Currently, I'm running a Galleon server to host movies (not Tivo recordings, FWIW) and view them on my stock Tivo HD (which has Tivo service). I'd like to resurrect an old, hacked, HDVR2 that is collecting dust, to put in my kids' game room for the sole purpose of watching those movies. (no satelite connection). I'm having problems with it's power supply, though, so I was wondering if I should pursue it or if a SA S2 box with no service plan could be used.


----------



## classicsat (Feb 18, 2004)

A Standalone will need subscribed to do that.
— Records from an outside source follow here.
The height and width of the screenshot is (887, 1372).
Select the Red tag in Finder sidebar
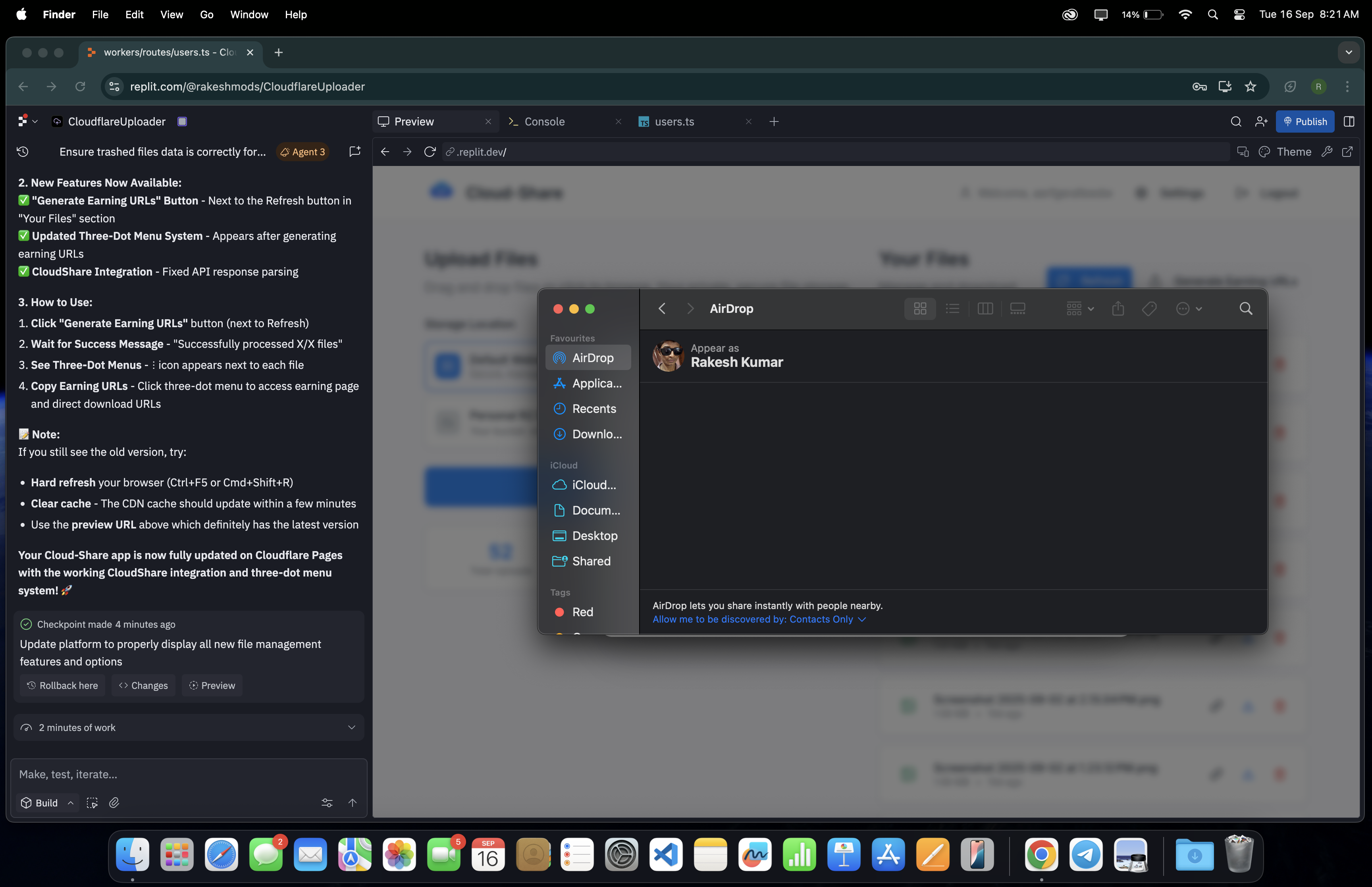[582, 612]
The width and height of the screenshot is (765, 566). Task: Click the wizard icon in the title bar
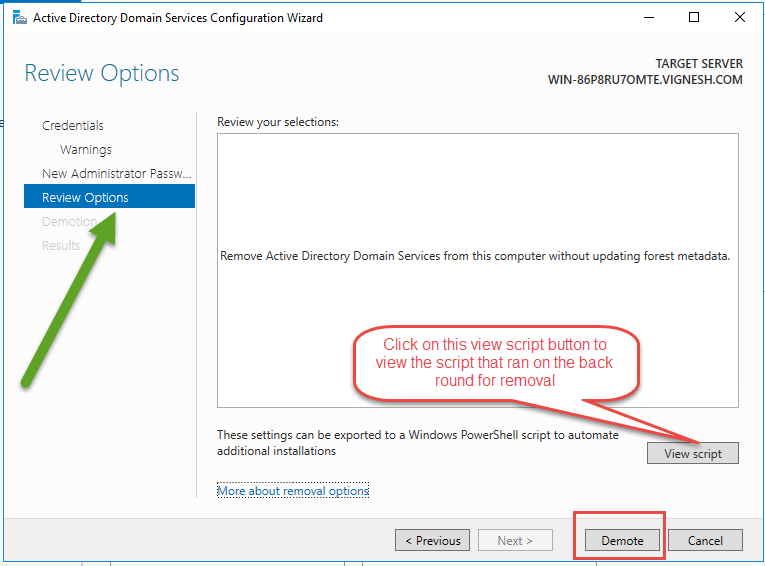(x=18, y=17)
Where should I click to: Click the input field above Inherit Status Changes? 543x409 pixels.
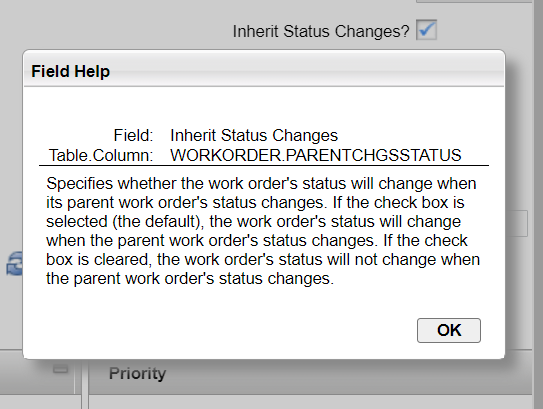point(474,1)

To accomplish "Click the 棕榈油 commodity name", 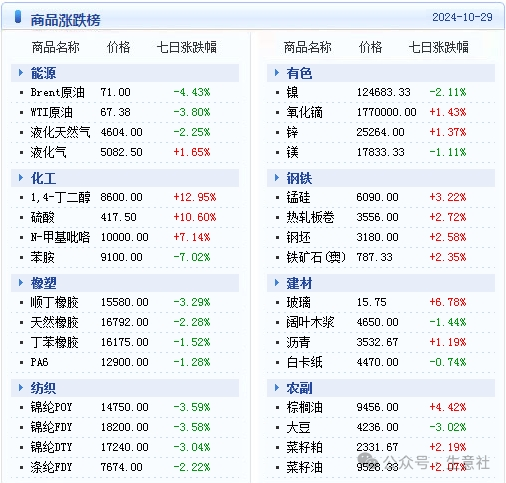I will point(304,407).
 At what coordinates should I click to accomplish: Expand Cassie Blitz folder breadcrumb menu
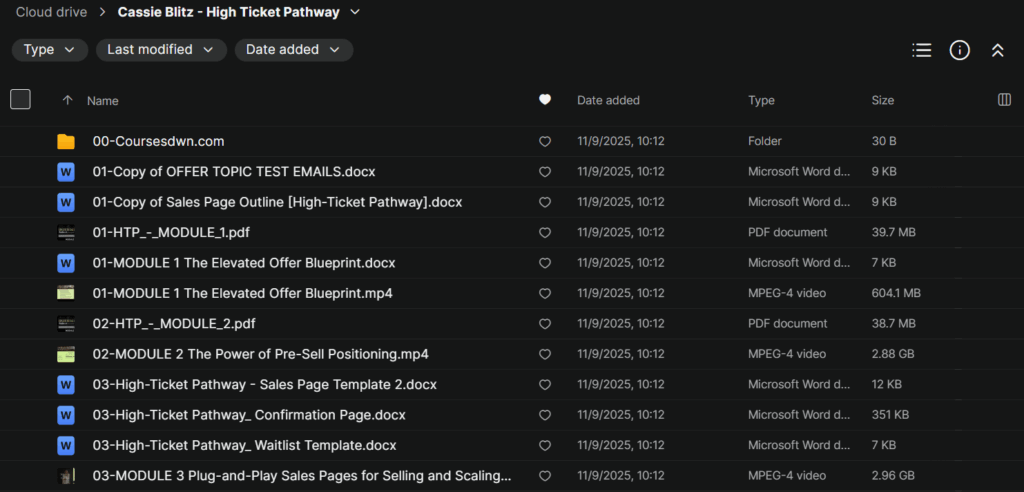(x=355, y=13)
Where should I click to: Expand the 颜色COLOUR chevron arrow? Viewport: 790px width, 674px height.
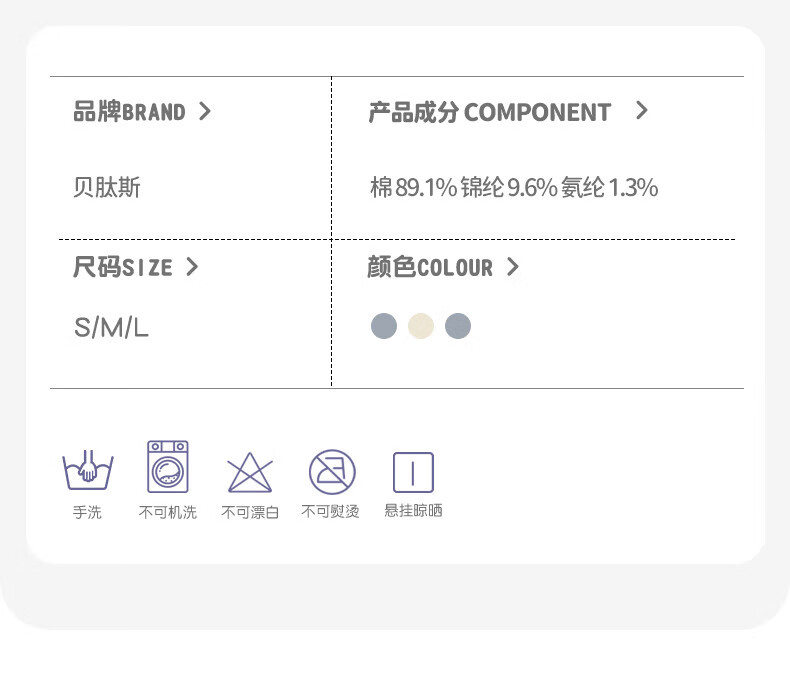pyautogui.click(x=512, y=267)
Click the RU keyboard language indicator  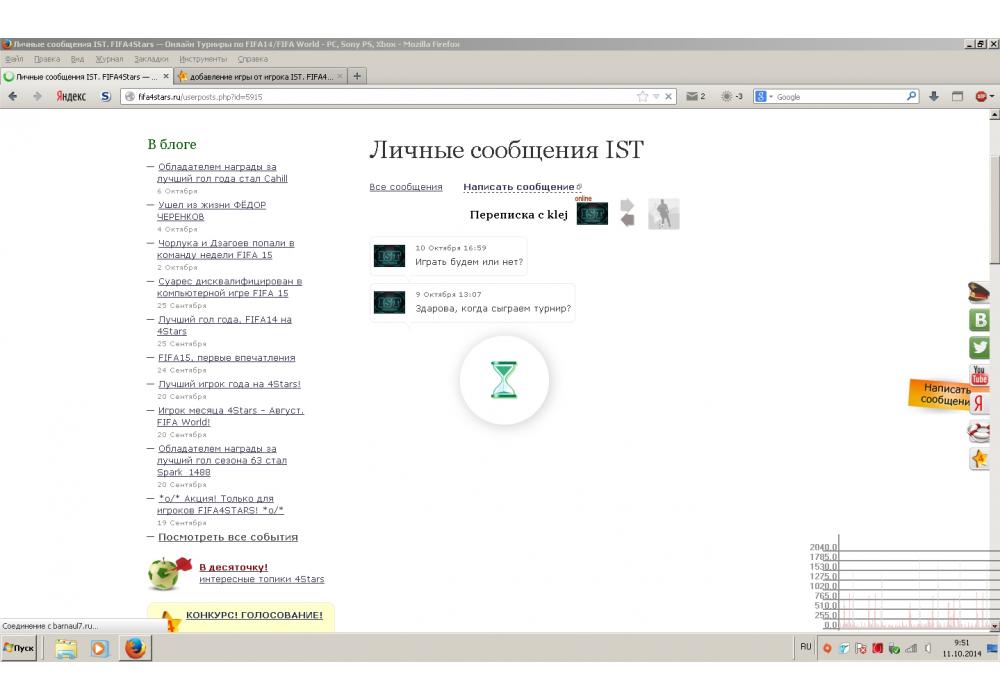click(x=806, y=648)
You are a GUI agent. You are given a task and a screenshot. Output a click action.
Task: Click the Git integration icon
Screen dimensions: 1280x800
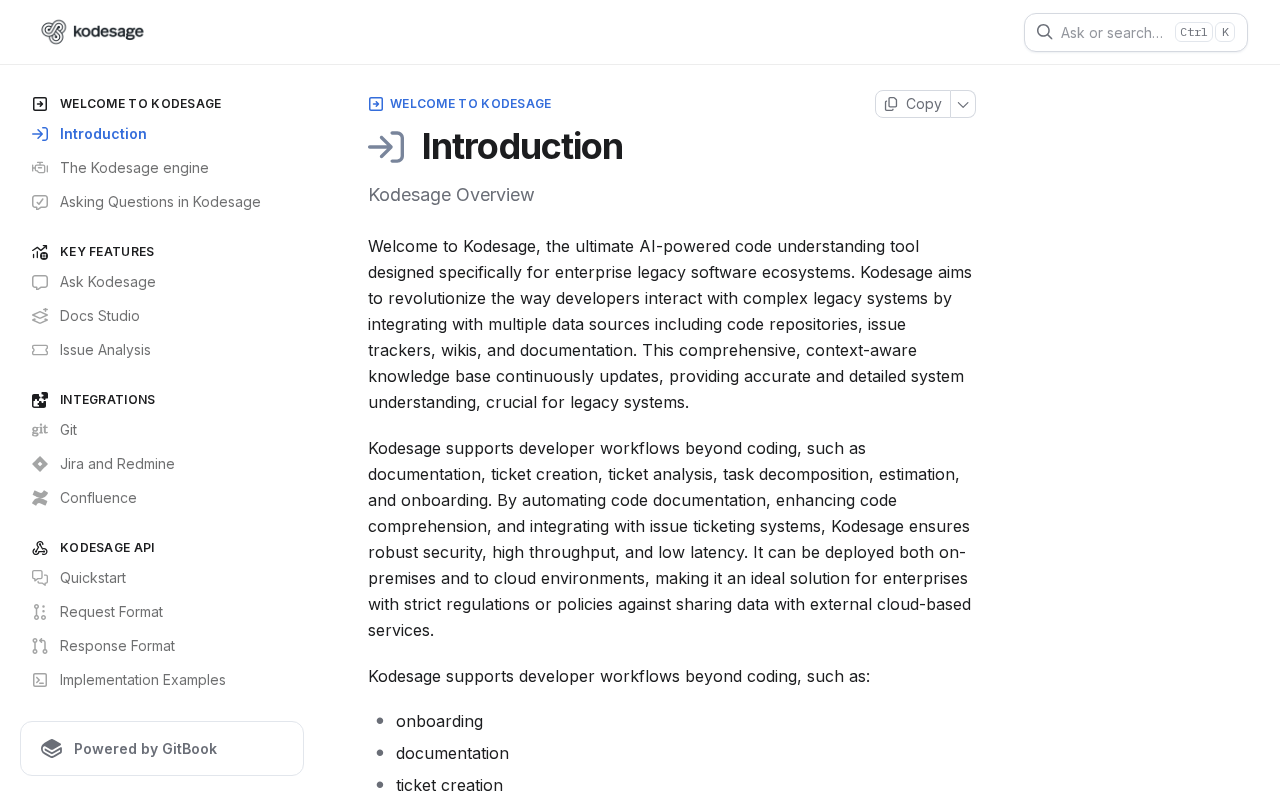click(40, 430)
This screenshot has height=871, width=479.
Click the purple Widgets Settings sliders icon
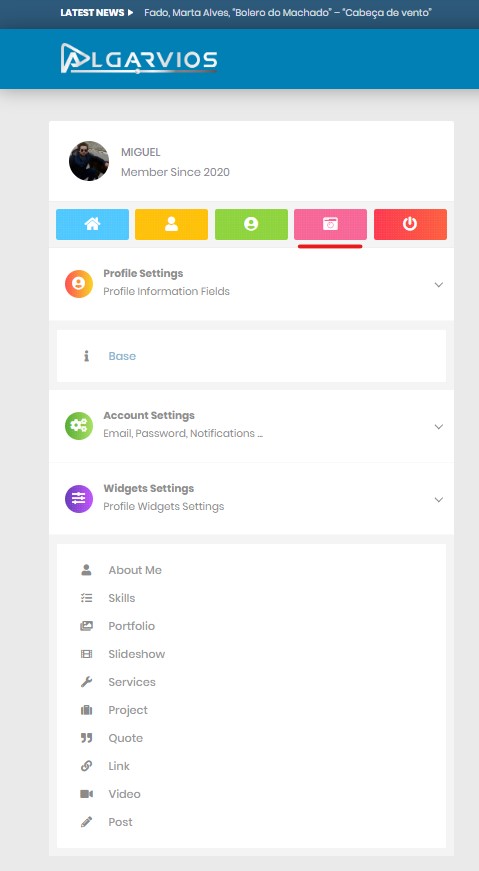pos(79,499)
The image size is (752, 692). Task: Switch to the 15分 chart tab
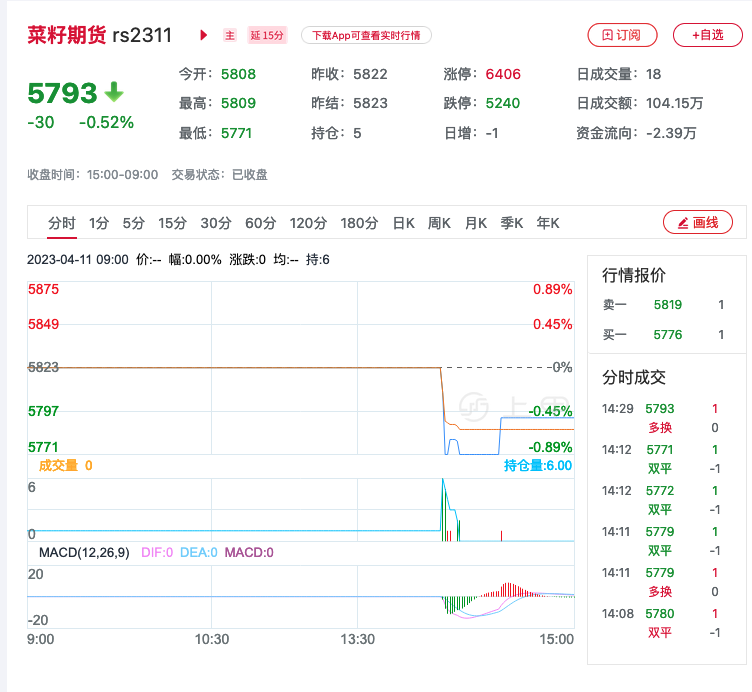(172, 223)
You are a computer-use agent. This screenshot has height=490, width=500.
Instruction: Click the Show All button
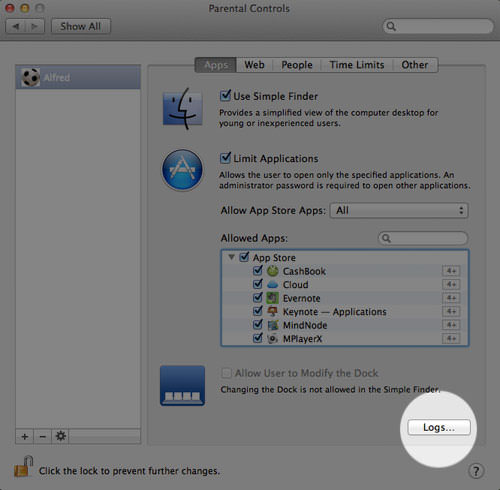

For just SD, I'd look at getting an older generation network media extender. You will need to at least decrypt them though.


----------



## eric_n_dfw (Jul 15, 2003)

After pronouncing my HDVR2 officially dead, I happened upon another one (a Phillips one actually) on Craigslist for $10! Brought it home, copied the OS over to a bigger drive and "zippered" it. Now I have a 140+ hour, virtual DVD jukebox machine in the kid's playroom.

I am curious, though, about something. I have Galeon running on my Mac OS X server and my TivoHD sees it fine, but the S2 DTivo doesn't. On a Linux machine I'm running TivoServer and the S2 sees that but the TivoHD doesn't. Why would that be?


----------



## classicsat (Feb 18, 2004)

Because they use totally difference serving mechanisms. I am not sure what TiVoserver uses, but Galleon uses TiVoToGo/ComeBack, which D-TiVos don't have.


----------



## Soapm (May 9, 2007)

Try and get PyTivo to run on the computers and both Tivo's should see them...


----------



## ciper (Nov 4, 2004)

classicsat said:


> I am not sure what TiVoserver uses,


I think TivoServer uses MRV

edit: Yes it does http://tivocommunity.com/tivo-vb/showthread.php?t=283007



Soapm said:


> Try and get PyTivo to run on the computers and both Tivo's should see them...


If TiVoServer was updated more often it would be superior to PyTiVo since TiVoServer supports folders and episode data.


----------



## eric_n_dfw (Jul 15, 2003)

I'll give pyTivo a shot since TivoServer seems to crash a lot on both the Mac and Linux anyway.

Thx


----------